Dass es sich hier um mehr als nur eine Anekdote handelt, zeigte sich sehr schnell: der Sprecher von Prä-Regierungsbildner Elio Di Rupo brach sein Schweigen und meldete sich in einigen Zeitungen zu Wort, um die Sache geradezubiegen: ein Abkommen sei ein Abkommen, unterstrich er. Das Zwölf-Punkte-Papier werde schnellstmöglich umgesetzt, selbstverständlich. Das Gegenteil zu behaupten, sei ein Unding und klar zu verurteilen.
Das Unheil hatte aber schon seinen Lauf genommen. Bart De Wever hatte da nämlich bereits ein mündliches Abkommen mit Di Rupo gekippt. Beide Männer hatten sich schon auf die von den Frankophonen geforderte Neu-Finanzierung der Region Brüssel grundsätzlich verständigt. Plötzlich wollte De Wever dieses Thema in die Neufassung des Finanzierungsgesetzes einbetten. Lange Rede, kurzer Sinn: plötzlich stand alles wieder zur Disposition.
Es ist erschreckend, zu sehen, wie wenig Vertrauen auch noch nach knapp 80 Tagen am Verhandlungstisch herrscht. Wie schnell ein einziger Satz, von dem man noch nicht einmal sicher sein kann, dass er überhaupt ausgesprochen wurde, das gesamte Kartenhaus ins Wanken bringen kann. Unter diesen Umständen ausgerechnet mit BHV und Brüssel die sensibelsten Probleme lösen zu wollen, die Belgien zu bieten hat, ist eigentlich ein Himmelfahrtskommando.
Alles Gründe genug, um dem Trauerspiel längst ein Ende bereitet zu haben. Wie gesagt: unter Normalumständen wäre das auch passiert. Was die Partner davon abhält, ist allein die Angst vor dem Nichts. Denn "Nichts" heißt tatsächlich "Nichts". Laut Wahlergebnis ist nur die Achse PS-NVA legitimiert, die Verhandlungen zu führen. Es gibt da kein Kaninchen, das man noch aus dem Hut zaubern könnte, keinen dramaturgischen Kniff, keinen Joker. Zumal nach knapp 80 Tagen. Neuwahlen? Auch keine Option! Die Protagonisten blieben im Wesentlichen ohnehin dieselben.
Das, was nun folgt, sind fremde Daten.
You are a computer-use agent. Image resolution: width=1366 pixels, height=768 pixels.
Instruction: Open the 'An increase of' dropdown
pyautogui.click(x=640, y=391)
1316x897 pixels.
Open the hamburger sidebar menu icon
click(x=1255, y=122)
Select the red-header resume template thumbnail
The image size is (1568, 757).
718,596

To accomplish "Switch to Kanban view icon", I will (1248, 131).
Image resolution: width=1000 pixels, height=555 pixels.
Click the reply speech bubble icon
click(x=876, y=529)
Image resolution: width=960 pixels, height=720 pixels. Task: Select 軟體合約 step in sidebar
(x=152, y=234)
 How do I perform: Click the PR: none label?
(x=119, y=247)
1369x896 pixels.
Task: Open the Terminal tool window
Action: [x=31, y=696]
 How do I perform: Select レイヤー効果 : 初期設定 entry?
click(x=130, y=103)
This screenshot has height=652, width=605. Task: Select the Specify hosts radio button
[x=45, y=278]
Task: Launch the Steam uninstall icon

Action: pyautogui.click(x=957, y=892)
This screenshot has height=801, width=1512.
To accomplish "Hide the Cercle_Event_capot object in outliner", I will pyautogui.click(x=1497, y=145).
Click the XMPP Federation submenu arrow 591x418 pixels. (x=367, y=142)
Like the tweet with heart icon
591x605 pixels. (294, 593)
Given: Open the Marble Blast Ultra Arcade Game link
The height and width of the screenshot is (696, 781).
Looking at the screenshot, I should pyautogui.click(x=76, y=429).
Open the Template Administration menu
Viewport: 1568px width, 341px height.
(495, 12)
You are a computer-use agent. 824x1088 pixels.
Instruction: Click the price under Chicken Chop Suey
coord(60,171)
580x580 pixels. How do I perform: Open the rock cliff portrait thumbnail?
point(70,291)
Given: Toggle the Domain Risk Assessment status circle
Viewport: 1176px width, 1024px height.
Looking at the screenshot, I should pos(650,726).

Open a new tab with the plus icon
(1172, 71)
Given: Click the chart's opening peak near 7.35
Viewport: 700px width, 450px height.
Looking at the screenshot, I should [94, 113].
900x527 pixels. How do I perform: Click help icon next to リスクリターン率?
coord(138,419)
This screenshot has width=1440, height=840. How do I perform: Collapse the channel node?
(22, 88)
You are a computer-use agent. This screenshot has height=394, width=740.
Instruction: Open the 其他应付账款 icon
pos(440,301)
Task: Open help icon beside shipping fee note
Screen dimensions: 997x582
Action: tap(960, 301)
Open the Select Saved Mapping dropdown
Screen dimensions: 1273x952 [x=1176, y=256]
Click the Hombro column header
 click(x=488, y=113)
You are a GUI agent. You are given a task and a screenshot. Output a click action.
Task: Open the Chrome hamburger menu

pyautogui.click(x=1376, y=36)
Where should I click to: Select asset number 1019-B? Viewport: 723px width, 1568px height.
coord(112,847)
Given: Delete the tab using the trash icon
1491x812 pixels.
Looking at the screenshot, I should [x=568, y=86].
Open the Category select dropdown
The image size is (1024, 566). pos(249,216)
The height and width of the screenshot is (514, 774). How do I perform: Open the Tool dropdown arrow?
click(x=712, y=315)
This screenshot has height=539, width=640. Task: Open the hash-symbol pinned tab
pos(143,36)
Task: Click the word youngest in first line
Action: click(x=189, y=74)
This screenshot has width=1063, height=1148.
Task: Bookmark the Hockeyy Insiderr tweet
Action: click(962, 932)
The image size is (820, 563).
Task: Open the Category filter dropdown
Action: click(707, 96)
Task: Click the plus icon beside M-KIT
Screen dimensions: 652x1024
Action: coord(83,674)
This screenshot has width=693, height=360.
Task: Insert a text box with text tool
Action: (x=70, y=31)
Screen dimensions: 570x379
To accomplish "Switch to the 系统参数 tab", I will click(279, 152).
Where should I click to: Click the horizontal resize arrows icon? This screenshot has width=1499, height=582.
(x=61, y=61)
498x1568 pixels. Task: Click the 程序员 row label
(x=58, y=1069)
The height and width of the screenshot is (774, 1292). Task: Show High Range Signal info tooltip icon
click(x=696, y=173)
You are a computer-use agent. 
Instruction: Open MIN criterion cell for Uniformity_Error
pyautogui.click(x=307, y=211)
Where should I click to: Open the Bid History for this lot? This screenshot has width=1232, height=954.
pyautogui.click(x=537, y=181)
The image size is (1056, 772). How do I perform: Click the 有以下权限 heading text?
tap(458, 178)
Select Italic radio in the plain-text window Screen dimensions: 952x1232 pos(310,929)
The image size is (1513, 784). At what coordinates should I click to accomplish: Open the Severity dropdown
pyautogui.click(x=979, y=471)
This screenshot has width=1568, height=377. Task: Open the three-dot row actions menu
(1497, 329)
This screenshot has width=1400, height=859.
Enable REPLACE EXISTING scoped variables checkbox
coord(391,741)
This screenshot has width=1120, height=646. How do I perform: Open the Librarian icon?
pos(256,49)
Nein, ein Scheitern der Verhandlungen führt zwangsläufig zu der Diagnose, die Bart De Wever schon vor drei Jahren gestellt hat: das Land ist unregierbar! Flamen und Frankophone verstehen sich nicht mehr, der belgische Kompromiss ist tot. Nur, allein diese Feststellung bringt uns ja auch nicht weiter! Die einzige Konsequenz daraus wäre: man spaltet das Land. Doch hat das allenfalls den Wert einer Thekenparole. Belgien ist nicht die Tschechoslowakei. Die Scheidungsgespräche würden noch exponentiell komplizierter als die jetzigen Verhandlungen. BHV, das ist noch gar nichts gegen die Frage nach der Zukunft Brüssels nach einer Teilung des Landes. Um es einmal so auszudrücken: wenn es so einfach wäre, das Land zu spalten, dann wäre das längst geschehen.
Es gibt keinen Plan B! Nur das Chaos. Und das ist denn auch zugleich der Hoffnungsschimmer: nur, wer unter einem solchen Druck steht, kann über sich hinauswachsen. Genau dazu sind nämlich alle Beteiligten verdammt. Und das Ganze kann nur begleitet werden durch eine gehörige Portion Dramatik, Schwefelgeruch und Theaterdonner inbegriffen. Nur eins ist auch sicher: dieser Akt ist längst in der Verlängerung. Irgendwann muss nach dem Trommelwirbel auch was passieren. Di Rupo und Co haben nur noch weniger als 48 Stunden. Frage ist nur, was folgt: ein Feuerwerk oder eine Explosion?